Saved data entries:

--*--

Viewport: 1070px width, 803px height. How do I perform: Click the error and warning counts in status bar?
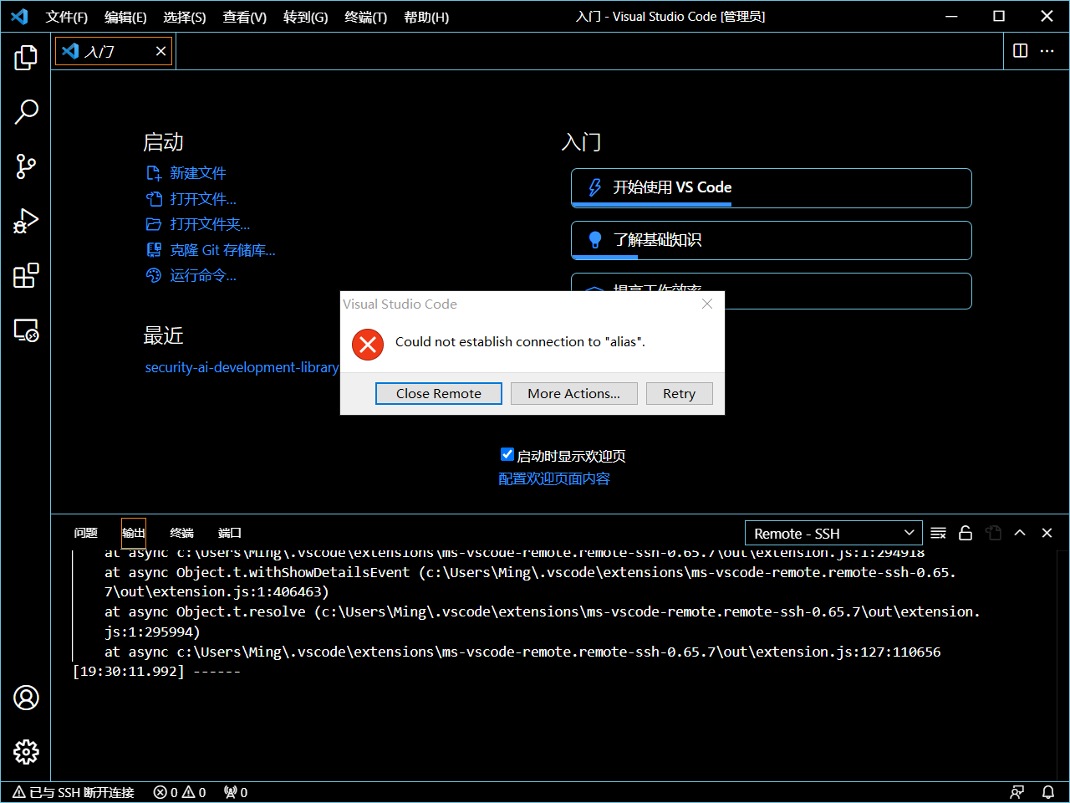(179, 792)

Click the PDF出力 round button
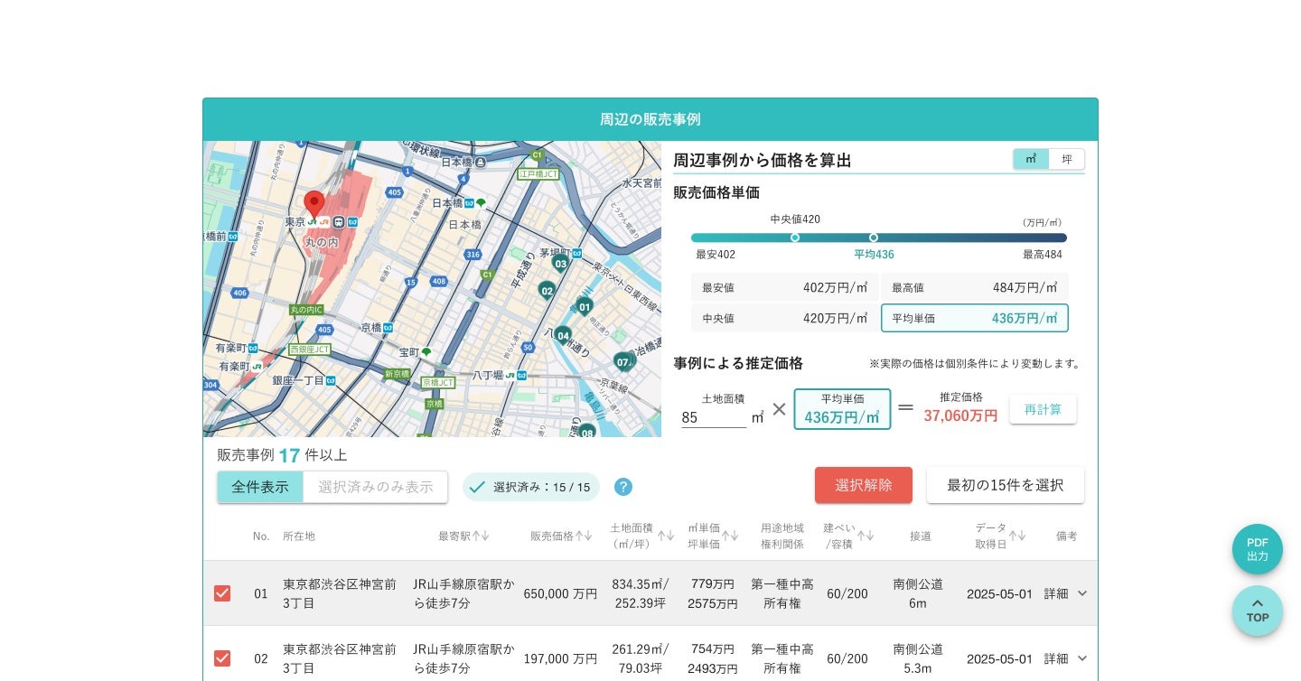(x=1257, y=549)
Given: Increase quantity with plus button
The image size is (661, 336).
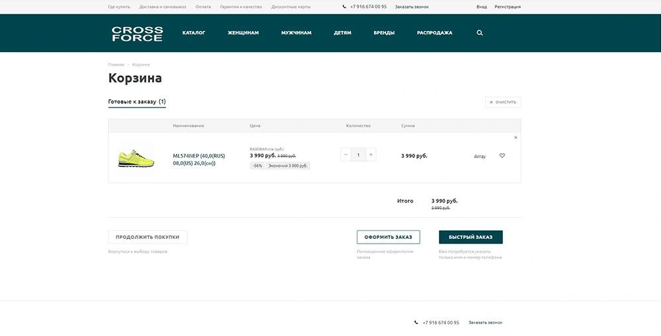Looking at the screenshot, I should (x=371, y=155).
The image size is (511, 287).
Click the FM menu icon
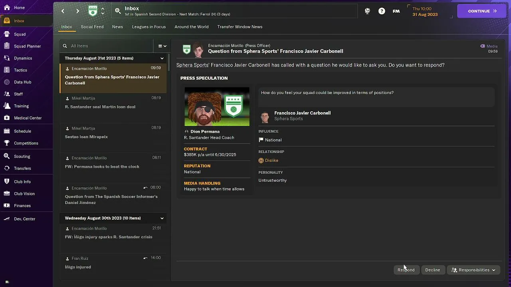[x=396, y=11]
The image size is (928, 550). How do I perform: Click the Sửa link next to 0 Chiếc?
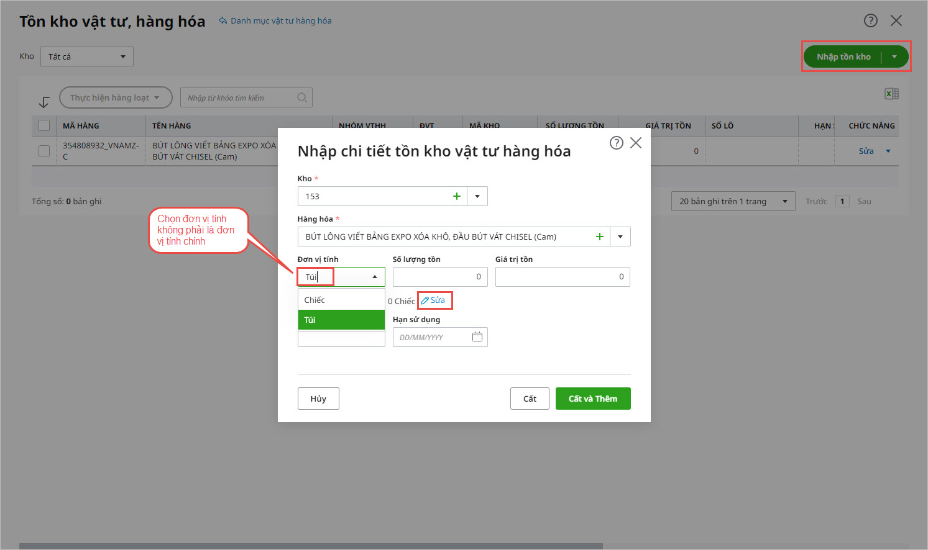[434, 300]
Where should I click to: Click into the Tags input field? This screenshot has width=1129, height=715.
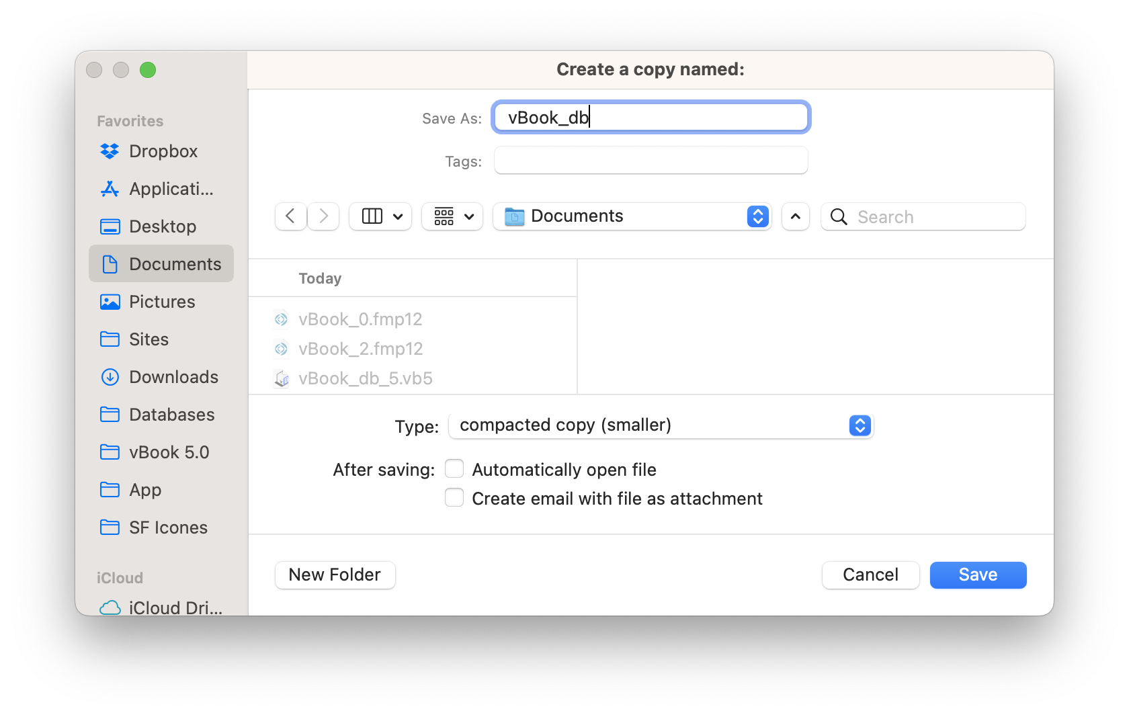651,161
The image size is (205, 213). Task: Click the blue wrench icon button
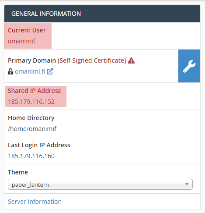coord(189,66)
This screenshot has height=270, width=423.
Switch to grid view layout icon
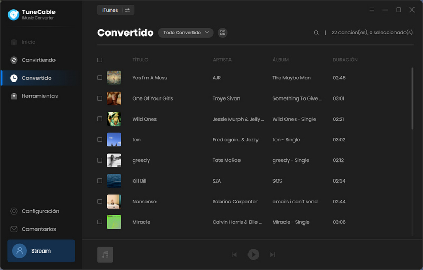click(223, 33)
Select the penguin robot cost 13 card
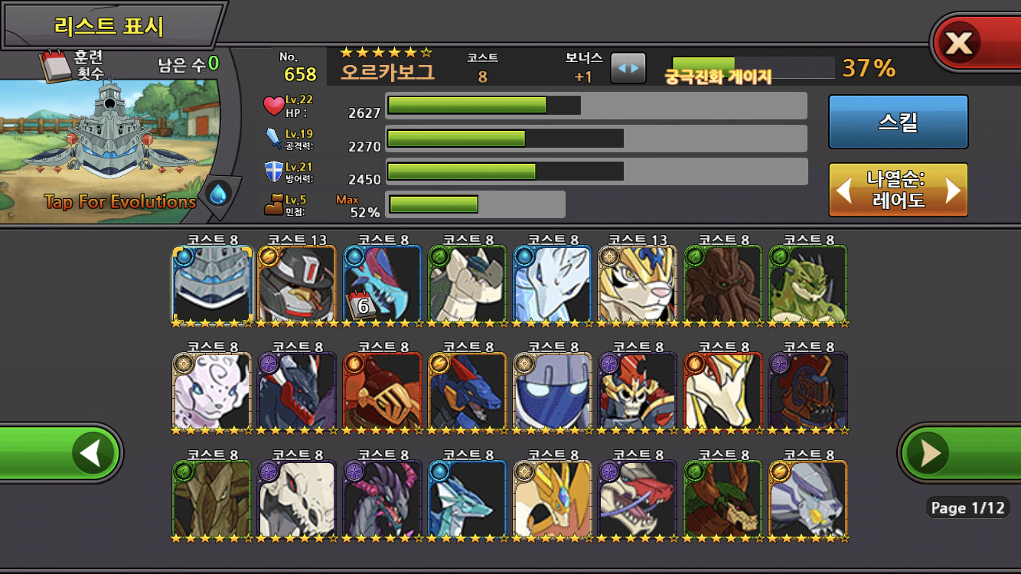The width and height of the screenshot is (1021, 574). [297, 285]
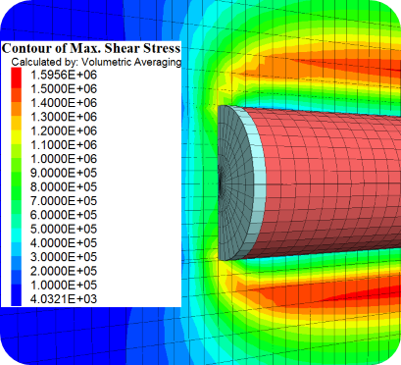Screen dimensions: 401x365
Task: Click the 4.0321E+03 minimum value label
Action: coord(64,299)
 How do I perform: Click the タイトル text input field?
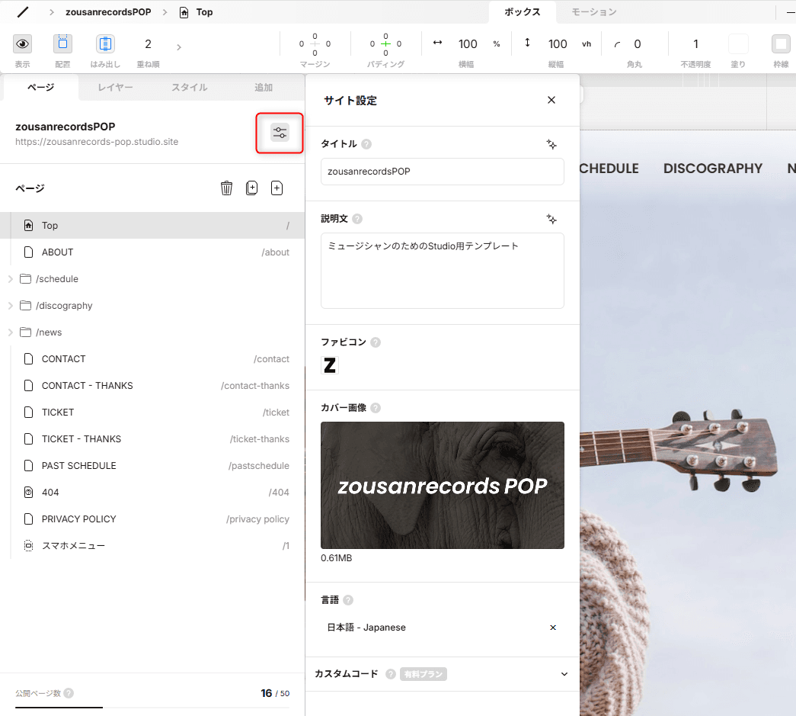tap(442, 172)
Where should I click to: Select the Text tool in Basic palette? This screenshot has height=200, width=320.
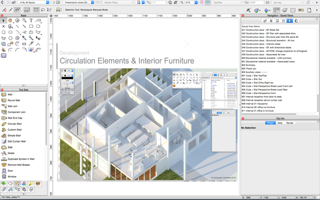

--*--

Above are the records; return them exactly, minus the pictures.

EXPECTED OUTPUT —
Viewport: 1070px width, 803px height. How do I perform: Click the error and warning counts in status bar?
(179, 792)

Click the PDF出力 round button
(x=1257, y=549)
Given: Increase quantity with plus button
The image size is (661, 336).
Looking at the screenshot, I should (x=371, y=155).
The image size is (511, 287).
Click the FM menu icon
[x=396, y=11]
The image size is (928, 550). How do I perform: Click the Sửa link next to 0 Chiếc?
[434, 300]
Where should I click to: Click into the Tags input field? This screenshot has width=1129, height=715.
651,161
The image size is (205, 213). Task: Click the blue wrench icon button
coord(189,66)
This screenshot has height=270, width=423.
Switch to grid view layout icon
click(223, 33)
Select the penguin robot cost 13 card
The width and height of the screenshot is (1021, 574). [297, 285]
Screen dimensions: 401x365
Task: Click the 4.0321E+03 minimum value label
Action: coord(64,299)
 How do I perform: Click the タイトル text input field?
tap(442, 172)
Where should I click to: Select the Text tool in Basic palette? This screenshot has height=200, width=320.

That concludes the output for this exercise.